City officials are considering ways to collect more from those day-trippers. Barcelona is a popular cruise destination, but only those ships that stay more than 12 hours pay the port taxes and fees that are assessed by the city; one proposal would apply them to all.
Another proposal would find a way to gain revenue from visitors who come on bus tours that don’t include overnights; that could be done by a road toll, or higher parking fees for the ubiquitous buses.
For more details on the issue and the proposals from TheLocal.es, click HERE
Photo by DrFumblefinger
As a very recent visitor to the city, which is a great destination (though I don’t love it the way some seem to), I’d definitely say that “day tourists” crowd up the place, especially the narrow lanes of the old medieval era city. One way to deal with this would be to let less cruise ships dock there, but they’ve apparently increased that from four to five ships a day max (with some 20,000 plus tourists entering just from the ships).
That said, many of the cruise ship tourists are loaded with shopping bags of merchandise.

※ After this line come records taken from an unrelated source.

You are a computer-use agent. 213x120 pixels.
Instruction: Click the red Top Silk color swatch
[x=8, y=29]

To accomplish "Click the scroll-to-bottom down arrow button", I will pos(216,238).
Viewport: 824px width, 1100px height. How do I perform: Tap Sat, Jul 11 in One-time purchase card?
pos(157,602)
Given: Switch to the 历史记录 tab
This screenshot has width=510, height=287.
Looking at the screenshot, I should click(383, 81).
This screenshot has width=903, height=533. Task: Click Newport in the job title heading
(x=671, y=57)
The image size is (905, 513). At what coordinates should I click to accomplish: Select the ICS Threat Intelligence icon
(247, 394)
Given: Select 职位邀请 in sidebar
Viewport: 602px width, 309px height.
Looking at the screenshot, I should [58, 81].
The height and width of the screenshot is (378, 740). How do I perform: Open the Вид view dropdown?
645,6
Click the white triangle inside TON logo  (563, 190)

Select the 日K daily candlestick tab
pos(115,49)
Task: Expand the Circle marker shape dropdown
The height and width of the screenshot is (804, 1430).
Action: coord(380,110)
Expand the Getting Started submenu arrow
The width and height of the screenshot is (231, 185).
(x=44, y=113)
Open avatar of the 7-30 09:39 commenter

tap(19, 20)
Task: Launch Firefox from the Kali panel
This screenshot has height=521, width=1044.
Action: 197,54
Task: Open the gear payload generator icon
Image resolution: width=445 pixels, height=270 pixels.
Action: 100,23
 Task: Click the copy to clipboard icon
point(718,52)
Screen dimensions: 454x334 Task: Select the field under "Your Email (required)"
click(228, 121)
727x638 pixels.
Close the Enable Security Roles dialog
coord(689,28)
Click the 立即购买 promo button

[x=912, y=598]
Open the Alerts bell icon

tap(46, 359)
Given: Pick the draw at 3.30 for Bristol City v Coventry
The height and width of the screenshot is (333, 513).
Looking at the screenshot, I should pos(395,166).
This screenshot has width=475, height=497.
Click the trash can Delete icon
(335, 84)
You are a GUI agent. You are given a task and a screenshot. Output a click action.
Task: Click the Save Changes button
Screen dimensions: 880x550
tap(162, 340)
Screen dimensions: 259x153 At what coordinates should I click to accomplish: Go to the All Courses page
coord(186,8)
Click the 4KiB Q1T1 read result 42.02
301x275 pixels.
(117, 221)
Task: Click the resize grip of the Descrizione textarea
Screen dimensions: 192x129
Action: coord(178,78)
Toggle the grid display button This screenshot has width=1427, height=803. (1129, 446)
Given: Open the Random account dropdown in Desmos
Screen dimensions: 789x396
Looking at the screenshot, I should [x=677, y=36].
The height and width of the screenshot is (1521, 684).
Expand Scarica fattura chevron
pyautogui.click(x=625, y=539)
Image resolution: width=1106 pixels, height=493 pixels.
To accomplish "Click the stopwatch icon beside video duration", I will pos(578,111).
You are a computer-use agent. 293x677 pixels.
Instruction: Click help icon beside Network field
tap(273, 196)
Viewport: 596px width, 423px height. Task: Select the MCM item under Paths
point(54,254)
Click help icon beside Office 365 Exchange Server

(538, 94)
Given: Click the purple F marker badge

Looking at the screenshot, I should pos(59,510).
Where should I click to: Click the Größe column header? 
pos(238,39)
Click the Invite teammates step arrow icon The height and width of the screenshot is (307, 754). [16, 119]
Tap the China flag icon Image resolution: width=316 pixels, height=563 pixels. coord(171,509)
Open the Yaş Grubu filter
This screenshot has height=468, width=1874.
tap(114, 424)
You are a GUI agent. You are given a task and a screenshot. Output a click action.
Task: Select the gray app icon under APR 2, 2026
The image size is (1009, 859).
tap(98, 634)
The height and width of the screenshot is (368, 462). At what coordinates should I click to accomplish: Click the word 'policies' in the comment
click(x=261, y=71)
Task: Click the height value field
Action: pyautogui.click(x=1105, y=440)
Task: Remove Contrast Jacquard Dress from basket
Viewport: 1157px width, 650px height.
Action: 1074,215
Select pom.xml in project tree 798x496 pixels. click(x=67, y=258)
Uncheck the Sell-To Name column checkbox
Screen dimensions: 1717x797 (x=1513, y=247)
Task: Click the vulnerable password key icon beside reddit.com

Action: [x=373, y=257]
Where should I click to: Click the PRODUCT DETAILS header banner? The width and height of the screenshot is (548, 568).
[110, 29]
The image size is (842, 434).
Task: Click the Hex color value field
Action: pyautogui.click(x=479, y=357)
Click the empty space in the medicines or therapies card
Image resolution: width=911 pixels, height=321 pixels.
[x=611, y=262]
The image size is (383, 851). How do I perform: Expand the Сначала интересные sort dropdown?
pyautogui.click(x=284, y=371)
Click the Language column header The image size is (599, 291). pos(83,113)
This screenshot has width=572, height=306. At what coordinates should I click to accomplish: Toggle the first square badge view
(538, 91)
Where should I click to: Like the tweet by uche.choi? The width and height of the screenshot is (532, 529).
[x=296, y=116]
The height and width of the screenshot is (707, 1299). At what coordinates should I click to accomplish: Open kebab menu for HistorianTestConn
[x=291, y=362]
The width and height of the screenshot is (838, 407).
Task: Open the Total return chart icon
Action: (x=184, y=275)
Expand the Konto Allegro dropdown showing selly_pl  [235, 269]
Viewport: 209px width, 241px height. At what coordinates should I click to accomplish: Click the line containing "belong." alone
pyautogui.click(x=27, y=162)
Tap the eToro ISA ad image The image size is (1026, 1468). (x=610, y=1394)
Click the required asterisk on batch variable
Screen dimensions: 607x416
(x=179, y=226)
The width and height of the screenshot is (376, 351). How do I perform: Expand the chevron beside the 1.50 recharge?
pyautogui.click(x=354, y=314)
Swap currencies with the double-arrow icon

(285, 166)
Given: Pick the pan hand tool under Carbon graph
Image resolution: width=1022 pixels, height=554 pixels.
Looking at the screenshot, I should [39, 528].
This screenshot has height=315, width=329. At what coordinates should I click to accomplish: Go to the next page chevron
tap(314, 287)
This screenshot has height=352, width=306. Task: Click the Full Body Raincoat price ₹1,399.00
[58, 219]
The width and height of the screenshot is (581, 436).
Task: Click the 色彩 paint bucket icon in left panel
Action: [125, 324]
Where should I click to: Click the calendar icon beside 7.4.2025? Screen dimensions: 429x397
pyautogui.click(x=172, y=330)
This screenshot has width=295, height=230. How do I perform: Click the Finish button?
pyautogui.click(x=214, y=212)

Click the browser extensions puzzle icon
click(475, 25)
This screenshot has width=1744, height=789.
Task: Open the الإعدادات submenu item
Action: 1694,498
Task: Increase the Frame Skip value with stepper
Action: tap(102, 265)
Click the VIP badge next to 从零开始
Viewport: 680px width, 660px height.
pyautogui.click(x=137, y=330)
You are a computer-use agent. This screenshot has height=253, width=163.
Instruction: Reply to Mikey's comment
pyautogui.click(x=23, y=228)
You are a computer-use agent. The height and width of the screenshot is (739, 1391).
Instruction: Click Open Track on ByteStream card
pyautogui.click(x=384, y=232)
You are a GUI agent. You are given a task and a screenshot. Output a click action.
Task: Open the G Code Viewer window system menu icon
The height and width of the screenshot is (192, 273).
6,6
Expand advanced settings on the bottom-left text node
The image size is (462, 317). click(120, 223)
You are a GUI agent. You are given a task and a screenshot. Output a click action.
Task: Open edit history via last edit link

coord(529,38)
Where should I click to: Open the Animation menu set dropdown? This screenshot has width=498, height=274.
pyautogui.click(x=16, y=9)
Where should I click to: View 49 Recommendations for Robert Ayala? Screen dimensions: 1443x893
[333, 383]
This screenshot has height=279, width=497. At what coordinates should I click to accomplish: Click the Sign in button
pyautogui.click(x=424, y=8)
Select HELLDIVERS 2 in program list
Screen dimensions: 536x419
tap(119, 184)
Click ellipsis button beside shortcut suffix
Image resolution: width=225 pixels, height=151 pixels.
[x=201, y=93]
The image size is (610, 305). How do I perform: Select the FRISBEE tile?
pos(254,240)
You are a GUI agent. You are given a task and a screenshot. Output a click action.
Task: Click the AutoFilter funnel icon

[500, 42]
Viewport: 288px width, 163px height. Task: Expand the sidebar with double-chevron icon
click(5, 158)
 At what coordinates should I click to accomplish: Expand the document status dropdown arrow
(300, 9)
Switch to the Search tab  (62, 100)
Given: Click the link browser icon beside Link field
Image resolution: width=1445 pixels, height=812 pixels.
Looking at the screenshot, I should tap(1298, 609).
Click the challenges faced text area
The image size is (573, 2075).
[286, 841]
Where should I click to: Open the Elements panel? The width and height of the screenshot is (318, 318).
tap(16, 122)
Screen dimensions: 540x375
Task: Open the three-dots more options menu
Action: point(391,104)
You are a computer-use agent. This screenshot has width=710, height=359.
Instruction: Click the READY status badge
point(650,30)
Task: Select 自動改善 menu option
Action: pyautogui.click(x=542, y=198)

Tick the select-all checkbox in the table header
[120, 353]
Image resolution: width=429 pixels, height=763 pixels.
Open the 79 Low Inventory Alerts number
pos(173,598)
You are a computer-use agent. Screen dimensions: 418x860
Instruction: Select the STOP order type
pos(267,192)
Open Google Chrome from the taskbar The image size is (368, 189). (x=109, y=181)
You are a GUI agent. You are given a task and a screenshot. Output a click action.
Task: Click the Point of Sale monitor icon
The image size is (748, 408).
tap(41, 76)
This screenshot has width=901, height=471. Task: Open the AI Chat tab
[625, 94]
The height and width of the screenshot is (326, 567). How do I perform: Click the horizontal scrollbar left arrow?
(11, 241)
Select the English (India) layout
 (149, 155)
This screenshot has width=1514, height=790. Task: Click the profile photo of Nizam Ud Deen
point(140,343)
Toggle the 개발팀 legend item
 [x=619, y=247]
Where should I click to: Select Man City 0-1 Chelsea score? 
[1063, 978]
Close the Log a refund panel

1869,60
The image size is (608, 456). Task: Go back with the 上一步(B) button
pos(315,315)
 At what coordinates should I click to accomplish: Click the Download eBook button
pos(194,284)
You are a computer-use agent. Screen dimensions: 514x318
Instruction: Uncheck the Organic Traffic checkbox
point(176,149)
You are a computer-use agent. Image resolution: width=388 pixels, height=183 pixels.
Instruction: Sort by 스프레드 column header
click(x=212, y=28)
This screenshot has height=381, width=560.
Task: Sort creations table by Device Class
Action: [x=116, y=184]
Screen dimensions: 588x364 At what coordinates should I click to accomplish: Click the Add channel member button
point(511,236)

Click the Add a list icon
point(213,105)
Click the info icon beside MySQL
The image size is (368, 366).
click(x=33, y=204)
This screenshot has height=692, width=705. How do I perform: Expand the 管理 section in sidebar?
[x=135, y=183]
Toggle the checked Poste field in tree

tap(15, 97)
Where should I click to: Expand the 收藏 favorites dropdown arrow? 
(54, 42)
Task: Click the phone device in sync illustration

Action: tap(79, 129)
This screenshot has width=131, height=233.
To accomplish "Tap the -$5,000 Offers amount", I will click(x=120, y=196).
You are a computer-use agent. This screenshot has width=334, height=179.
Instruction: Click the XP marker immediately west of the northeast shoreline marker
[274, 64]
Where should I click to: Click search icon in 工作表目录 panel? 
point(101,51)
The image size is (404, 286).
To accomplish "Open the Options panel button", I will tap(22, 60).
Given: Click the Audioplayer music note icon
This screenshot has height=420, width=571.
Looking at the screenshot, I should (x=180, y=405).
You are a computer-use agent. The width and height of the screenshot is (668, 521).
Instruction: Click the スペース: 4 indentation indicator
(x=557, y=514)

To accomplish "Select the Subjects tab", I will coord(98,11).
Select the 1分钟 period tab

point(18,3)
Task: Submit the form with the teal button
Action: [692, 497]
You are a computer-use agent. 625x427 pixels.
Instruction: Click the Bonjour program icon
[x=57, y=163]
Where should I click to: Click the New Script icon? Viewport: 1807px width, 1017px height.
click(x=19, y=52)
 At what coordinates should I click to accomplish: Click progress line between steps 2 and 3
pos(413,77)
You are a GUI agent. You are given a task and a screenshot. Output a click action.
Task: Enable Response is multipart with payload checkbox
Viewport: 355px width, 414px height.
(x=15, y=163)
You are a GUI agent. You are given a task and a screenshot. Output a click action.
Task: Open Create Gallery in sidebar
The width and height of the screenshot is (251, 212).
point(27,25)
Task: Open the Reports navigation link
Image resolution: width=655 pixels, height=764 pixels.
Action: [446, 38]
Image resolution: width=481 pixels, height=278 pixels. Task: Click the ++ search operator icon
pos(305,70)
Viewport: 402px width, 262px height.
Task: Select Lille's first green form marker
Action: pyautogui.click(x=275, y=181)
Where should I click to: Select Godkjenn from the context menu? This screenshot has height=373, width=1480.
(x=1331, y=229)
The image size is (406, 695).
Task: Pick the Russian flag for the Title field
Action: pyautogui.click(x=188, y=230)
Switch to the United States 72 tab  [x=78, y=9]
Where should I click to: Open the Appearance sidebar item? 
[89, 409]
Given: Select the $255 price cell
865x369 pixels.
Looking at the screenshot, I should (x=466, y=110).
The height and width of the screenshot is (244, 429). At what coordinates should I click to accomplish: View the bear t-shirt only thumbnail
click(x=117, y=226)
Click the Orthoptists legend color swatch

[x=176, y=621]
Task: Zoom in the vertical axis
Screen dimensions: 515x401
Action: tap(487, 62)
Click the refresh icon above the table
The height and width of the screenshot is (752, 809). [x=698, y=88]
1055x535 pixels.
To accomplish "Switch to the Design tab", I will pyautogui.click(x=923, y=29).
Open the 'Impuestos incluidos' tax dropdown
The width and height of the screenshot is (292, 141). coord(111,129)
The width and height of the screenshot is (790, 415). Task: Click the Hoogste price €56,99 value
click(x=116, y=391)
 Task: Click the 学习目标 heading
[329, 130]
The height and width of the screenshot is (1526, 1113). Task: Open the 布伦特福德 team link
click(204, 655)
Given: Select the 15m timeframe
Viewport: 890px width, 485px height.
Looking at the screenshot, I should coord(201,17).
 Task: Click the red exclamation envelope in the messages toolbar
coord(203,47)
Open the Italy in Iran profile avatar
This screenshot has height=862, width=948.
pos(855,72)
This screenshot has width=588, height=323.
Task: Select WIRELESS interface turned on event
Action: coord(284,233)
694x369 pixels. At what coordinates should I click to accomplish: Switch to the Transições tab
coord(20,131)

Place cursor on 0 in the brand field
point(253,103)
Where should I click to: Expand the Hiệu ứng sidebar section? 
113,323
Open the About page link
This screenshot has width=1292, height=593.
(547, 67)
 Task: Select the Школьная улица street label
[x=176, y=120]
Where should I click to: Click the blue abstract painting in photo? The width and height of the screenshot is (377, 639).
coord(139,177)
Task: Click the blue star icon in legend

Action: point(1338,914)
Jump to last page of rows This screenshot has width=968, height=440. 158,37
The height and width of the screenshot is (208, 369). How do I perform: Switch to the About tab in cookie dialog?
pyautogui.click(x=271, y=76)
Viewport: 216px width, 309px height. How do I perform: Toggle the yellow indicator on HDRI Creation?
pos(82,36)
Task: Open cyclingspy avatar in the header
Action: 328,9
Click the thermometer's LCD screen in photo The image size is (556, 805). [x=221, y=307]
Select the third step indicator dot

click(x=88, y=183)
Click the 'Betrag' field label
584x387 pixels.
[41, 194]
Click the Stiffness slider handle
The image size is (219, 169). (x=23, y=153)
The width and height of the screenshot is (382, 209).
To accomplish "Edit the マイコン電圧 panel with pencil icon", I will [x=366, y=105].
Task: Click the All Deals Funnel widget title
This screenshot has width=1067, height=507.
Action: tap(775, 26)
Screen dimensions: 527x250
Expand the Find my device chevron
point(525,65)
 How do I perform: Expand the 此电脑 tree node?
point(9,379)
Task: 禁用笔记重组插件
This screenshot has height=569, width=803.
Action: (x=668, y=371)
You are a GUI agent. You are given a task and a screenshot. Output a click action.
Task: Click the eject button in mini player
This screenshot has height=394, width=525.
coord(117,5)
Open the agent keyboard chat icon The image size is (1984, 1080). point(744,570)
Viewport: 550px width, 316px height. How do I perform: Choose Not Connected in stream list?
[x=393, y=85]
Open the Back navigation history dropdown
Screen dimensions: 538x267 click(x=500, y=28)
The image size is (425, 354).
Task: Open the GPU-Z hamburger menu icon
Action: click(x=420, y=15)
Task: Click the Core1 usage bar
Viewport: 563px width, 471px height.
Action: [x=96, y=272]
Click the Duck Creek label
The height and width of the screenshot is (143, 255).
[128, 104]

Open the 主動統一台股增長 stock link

No question in my mind that they already are a tremendous boom to the local economy. Not sure what the right answer is, but without tourism Barcelona’s economy would be another just that of another struggling EU city relying on the generosity of the Germans.
And if I were Barcelona, I’d watch the anti-tourism rhetoric. There are many fine destinations in the world that are happy to see tourists dollars. It could hurt Barcelona in the long run.
In my view cities should learn from Paris. They manage to have a ton of tourists and still retain the magic.